1768 wurde Johann Melchior Kubli Landschreiber in Glarus, der damals erst 17 jährige übernahm damit das Amt seines verstorbenen Vaters. Seiner Talente im Schreiben verdankte er eine vorzeitige Mündigkeitserklärung, die auch dieses Amt erst möglich machten. Er war während 24 Jahren Landschreiber und als solcher auch im Amt, bei dem Hexenprozess gegen Anna Göldi im Jahre 1782.
Im Jahre 1776 wurde er zum Ratsherr in Glarus gewählt. Daneben hatte er diverse Ämter inne, wie im Ehrenamt des Landesfähnrich, Salzdirektor, Oberaufseher über das Baumwollgespunst, Schrankenherr.
1796 reiste er in diplomatischer Mission nach Österreich um Prinz Carl, Erzherzog von Österreich zu treffen. Im darauffolgenden Jahr wirkte er als Schirmherr bei der Intervention in St. Gallen. Für seine Tätigkeiten erhielt er zwei goldene Medaillen als Dank.
1798 wurde er dann in den helvetischen grossen Rat gewählt als Senator des Kantons Lindt, welchem er bereits im November als Präsident vorstand. Damit erreichte er das höchste politische Amt. 1800 wurde der helvetische Rat in einem Staatsstreich abgeschaft. In dieser Zeit erarbeitete er zusammen mit dem Luzerner Senator Krauer eine neue Bundesverfassung, die noch heute als modern gilt.

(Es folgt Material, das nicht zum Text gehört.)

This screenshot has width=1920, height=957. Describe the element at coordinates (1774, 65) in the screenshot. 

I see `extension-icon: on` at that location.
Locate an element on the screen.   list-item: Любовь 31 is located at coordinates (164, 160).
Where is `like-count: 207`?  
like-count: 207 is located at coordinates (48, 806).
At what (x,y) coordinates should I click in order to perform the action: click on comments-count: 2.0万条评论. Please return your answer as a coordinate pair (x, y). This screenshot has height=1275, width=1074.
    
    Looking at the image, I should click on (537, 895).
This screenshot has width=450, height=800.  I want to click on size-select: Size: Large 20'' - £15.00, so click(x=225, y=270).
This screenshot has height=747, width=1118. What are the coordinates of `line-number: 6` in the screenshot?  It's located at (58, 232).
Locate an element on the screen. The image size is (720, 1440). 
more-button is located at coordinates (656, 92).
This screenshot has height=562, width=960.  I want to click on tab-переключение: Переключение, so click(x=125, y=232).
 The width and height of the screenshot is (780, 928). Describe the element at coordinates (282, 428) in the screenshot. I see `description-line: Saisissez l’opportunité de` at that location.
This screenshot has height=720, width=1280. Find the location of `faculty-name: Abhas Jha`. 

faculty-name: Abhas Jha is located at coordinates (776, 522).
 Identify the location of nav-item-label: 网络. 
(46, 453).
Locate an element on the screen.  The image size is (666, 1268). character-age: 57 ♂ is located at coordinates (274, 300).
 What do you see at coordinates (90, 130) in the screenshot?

Im Jahr 1808 siedelte er nach Quinten über und widmete sich der Landwirtschaft, dem Weinbau und der Schafzucht. Doch bereits 1815 packt ihn die Politik wieder. Er wird in den Regierungsrat des jungen Kanton St. Gallen gewählt. Dort amtet er bis 1830. Die letzten Jahre verbringt er in seinem Haus in Quinten, wo er im Januar 1835 stirbt.